Problem A: In the text on statistical data sets, what two parameters might be recorded to study the relationship between height and age?
Problem B: Continue the text on statistical data sets, picking up after its final sentence.

Statistical data sets are collection of data maintained in an organized form. The basis of any statistical analysis has to start with the collection of data, which is then analyzed using statistical tools.
Therefore statistical data sets form the basis from which statistical inferences can be drawn.
Statistical data sets may record as much information as is required by the experiment.
For example, to study the relationship between height and age, only these two parameters might be recorded in the data set.
However, if a more comprehensive study in required, then the experimenter might want to record the height at birth, weight, nutritional background, family history, etc.
Therefore the researcher needs to determine beforehand what kinds of data are required to be recorded in the statistical data sets.
Certain things are common to all statistical data sets. For example, the order of the data does not matter, which means the arrangement of the data within the data set is not important. Therefore the researcher has the freedom to organize the subjects under study in whichever order she finds it convenient.
Creating a statistical data set is only the first step in research. The interpretation and validity of the inferences drawn from the data is what is most important. However, this task is not possible without the data sets. Hence these are the starting point for most research in social sciences, medical sciences and physical sciences.

Supplied entries:
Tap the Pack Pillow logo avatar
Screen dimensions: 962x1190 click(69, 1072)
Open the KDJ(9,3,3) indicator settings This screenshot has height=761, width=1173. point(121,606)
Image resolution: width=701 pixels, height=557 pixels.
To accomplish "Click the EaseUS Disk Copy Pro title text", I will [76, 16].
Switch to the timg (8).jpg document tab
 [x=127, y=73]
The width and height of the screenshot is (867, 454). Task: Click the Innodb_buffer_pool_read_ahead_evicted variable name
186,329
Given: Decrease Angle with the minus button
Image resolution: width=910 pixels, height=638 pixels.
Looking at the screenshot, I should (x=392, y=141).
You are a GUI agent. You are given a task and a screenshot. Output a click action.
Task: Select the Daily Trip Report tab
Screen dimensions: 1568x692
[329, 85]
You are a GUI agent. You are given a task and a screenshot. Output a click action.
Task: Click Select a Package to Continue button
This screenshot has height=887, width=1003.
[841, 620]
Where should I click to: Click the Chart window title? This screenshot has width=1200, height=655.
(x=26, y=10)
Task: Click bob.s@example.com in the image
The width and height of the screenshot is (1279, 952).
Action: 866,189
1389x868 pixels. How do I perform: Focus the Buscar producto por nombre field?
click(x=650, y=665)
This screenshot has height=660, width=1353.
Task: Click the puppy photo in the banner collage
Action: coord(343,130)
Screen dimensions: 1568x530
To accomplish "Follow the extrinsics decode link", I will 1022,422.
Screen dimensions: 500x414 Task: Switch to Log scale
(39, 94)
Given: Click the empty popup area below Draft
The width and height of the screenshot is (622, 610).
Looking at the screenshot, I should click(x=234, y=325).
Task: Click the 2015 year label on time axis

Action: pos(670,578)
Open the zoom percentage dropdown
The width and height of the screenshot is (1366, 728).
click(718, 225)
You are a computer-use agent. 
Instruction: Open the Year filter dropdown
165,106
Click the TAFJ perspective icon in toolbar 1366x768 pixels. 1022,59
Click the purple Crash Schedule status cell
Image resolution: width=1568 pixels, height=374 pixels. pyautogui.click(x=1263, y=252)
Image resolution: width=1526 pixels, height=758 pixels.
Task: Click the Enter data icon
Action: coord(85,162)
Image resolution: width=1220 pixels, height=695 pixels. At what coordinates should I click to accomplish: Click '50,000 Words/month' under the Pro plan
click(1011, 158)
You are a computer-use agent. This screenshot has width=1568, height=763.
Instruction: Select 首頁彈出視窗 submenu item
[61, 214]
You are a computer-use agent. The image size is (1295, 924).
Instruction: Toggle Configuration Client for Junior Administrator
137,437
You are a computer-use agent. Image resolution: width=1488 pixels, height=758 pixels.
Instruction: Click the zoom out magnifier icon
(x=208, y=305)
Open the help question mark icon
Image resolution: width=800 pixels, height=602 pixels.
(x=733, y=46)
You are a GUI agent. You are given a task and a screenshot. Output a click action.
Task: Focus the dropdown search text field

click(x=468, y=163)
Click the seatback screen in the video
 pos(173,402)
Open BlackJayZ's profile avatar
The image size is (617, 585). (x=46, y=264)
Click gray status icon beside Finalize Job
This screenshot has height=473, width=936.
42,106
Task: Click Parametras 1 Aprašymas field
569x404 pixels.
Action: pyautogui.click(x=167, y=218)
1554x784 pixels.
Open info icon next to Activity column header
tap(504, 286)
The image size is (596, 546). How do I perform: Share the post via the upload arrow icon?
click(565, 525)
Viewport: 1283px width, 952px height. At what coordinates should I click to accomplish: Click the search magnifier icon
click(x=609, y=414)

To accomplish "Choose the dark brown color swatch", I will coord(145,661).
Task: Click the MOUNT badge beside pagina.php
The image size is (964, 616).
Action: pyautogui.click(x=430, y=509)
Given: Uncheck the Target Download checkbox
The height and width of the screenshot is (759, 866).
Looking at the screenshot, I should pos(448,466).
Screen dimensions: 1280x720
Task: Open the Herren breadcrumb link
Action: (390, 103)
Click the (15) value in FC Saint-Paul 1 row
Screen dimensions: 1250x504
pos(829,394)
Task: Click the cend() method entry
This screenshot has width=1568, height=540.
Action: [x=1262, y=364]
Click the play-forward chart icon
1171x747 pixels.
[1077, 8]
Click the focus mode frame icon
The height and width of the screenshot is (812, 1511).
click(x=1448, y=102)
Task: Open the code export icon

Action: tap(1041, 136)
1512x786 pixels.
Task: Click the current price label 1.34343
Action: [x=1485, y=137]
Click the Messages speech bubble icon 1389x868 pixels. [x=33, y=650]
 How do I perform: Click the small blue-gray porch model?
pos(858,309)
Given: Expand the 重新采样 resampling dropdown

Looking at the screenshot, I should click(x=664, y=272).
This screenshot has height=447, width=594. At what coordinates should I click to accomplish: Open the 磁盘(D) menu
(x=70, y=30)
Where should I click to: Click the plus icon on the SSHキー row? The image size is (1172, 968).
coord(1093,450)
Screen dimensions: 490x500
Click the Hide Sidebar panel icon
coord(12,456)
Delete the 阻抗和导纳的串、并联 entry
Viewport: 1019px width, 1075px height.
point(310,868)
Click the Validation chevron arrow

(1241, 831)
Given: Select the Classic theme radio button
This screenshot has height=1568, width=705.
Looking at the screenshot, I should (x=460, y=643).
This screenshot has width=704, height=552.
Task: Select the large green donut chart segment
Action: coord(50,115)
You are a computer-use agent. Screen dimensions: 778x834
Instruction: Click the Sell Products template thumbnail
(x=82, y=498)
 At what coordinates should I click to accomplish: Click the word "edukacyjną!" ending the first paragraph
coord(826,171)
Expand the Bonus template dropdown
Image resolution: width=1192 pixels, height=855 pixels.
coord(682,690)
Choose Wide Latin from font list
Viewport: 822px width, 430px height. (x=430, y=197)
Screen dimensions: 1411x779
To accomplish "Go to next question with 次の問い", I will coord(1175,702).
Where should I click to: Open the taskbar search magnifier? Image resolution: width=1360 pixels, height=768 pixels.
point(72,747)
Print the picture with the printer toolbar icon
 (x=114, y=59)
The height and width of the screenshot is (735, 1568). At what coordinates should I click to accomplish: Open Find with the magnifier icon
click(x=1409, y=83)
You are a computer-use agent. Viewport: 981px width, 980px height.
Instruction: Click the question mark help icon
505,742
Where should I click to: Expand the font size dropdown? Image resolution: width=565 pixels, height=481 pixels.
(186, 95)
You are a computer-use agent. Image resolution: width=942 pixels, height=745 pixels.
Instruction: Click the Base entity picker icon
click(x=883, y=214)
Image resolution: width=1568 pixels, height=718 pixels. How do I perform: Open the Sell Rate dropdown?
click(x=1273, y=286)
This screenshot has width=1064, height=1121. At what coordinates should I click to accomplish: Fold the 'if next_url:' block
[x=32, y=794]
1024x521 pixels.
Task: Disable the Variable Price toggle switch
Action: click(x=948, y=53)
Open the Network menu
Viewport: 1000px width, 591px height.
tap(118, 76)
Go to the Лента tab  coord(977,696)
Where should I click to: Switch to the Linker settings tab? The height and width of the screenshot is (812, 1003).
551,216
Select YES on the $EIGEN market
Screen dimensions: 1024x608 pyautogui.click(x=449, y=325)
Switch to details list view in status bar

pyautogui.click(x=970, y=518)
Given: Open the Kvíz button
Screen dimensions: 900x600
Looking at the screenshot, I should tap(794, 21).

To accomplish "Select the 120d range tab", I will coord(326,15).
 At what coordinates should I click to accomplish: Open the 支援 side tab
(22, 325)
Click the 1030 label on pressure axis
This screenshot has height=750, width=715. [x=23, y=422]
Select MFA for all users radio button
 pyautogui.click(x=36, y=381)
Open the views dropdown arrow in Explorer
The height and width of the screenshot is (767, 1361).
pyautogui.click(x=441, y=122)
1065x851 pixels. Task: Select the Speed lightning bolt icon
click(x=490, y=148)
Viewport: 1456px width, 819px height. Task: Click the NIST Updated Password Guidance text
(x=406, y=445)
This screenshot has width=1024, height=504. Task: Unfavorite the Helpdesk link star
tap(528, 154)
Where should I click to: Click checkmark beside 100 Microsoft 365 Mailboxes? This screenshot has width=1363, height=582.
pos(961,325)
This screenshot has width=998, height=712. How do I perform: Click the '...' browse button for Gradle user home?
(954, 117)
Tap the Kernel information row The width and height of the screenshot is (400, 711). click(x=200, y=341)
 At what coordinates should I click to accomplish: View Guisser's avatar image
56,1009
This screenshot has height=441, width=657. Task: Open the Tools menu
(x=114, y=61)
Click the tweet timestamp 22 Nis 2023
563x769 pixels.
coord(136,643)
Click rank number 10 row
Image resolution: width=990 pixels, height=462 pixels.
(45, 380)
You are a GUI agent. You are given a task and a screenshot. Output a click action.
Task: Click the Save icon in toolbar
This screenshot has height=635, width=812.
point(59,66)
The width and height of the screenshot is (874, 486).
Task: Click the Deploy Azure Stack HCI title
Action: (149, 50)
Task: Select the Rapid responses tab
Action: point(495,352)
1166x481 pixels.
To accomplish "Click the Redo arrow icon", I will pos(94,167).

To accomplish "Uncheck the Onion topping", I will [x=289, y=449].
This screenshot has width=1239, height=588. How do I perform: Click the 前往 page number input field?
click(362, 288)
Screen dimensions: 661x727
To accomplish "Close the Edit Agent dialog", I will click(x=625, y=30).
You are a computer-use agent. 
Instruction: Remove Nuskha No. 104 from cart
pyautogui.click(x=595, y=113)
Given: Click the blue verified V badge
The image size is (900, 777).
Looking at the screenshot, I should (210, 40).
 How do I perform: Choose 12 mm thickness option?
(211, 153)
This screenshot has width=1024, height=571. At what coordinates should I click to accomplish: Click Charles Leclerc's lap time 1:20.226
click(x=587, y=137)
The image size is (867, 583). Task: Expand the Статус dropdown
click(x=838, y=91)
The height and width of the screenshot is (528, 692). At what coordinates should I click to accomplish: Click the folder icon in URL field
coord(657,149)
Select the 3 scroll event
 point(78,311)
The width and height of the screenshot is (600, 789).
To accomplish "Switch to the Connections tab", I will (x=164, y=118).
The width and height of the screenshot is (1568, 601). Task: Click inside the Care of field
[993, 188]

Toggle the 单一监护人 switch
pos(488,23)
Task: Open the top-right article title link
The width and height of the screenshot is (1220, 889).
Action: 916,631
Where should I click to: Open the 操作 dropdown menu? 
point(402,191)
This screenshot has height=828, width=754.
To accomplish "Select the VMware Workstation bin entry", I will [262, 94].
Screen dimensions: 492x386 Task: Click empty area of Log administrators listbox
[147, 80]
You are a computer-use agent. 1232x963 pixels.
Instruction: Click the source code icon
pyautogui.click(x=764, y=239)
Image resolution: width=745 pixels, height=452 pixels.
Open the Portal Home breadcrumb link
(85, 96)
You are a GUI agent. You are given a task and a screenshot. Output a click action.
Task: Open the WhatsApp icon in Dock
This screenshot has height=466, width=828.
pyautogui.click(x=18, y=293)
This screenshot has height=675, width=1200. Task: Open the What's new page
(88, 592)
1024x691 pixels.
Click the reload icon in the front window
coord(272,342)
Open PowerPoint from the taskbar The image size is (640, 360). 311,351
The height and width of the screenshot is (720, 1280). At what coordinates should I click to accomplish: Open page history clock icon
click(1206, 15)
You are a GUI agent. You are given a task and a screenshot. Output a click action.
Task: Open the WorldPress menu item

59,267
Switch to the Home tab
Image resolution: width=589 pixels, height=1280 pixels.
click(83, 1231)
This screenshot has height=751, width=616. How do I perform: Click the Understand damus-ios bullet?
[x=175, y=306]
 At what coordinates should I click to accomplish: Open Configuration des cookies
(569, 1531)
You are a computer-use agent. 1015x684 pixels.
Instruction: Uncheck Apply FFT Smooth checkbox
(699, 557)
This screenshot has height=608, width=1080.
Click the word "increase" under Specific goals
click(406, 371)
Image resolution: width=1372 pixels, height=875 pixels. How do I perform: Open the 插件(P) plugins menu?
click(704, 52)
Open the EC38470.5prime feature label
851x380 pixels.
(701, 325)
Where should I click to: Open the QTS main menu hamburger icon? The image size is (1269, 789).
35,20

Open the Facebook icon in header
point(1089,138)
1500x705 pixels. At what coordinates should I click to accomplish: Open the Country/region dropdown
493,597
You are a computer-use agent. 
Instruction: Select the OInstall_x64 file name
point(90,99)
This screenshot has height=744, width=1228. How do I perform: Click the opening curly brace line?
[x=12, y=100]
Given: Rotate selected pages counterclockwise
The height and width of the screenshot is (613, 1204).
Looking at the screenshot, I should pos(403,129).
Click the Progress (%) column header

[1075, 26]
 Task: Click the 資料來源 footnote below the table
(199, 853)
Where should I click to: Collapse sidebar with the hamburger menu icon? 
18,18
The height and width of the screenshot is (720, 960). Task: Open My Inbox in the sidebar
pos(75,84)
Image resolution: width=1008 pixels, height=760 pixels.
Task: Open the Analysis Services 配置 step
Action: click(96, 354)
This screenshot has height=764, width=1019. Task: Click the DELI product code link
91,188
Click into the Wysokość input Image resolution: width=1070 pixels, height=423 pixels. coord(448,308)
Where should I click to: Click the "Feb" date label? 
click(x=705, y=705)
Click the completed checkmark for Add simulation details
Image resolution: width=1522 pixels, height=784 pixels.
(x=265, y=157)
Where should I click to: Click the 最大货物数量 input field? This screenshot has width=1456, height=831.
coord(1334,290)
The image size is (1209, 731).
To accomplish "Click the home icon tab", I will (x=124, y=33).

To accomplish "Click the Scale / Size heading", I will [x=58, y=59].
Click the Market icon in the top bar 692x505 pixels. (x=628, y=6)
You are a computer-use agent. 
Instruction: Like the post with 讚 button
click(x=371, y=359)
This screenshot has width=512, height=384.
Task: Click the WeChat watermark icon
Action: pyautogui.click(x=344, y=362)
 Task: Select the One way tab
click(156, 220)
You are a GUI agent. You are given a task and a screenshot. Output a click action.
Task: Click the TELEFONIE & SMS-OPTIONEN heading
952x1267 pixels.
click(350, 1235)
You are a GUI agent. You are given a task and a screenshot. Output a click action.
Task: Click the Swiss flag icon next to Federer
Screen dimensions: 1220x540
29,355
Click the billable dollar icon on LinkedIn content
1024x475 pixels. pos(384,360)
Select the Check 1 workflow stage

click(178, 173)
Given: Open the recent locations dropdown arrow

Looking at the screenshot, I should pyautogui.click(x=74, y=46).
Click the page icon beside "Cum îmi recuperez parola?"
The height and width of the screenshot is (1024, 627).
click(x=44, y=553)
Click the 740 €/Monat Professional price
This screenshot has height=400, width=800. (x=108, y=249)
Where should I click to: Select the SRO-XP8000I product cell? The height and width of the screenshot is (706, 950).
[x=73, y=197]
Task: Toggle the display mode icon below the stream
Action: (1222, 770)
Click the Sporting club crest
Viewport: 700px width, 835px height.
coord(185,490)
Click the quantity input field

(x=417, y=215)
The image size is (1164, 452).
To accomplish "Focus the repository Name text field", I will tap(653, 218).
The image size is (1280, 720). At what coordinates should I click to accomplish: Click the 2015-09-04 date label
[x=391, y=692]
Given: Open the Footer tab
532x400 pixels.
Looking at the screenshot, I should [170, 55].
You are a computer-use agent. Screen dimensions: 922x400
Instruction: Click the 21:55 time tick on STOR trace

Expected output A: Height and age.

Expected output B:
Huge statistical data sets are already available for many areas.
For example, the international genealogical index contains family history of many people in the past. If a researcher needs to study patterns and statistical data, she can simply make use of these data sets. This makes the job of the researcher much simpler.
A particular statistical data set can be used for a number of researches. The census data, for example, contains comprehensive data about the demographics of a country, which can then by utilized by a number of social scientists to study family structures, incomes, etc. within the country.
A statistical data set is therefore not an end in itself - it is merely the starting point where all the data is stored. How the data is collected and interpreted depends on the researcher studying the data.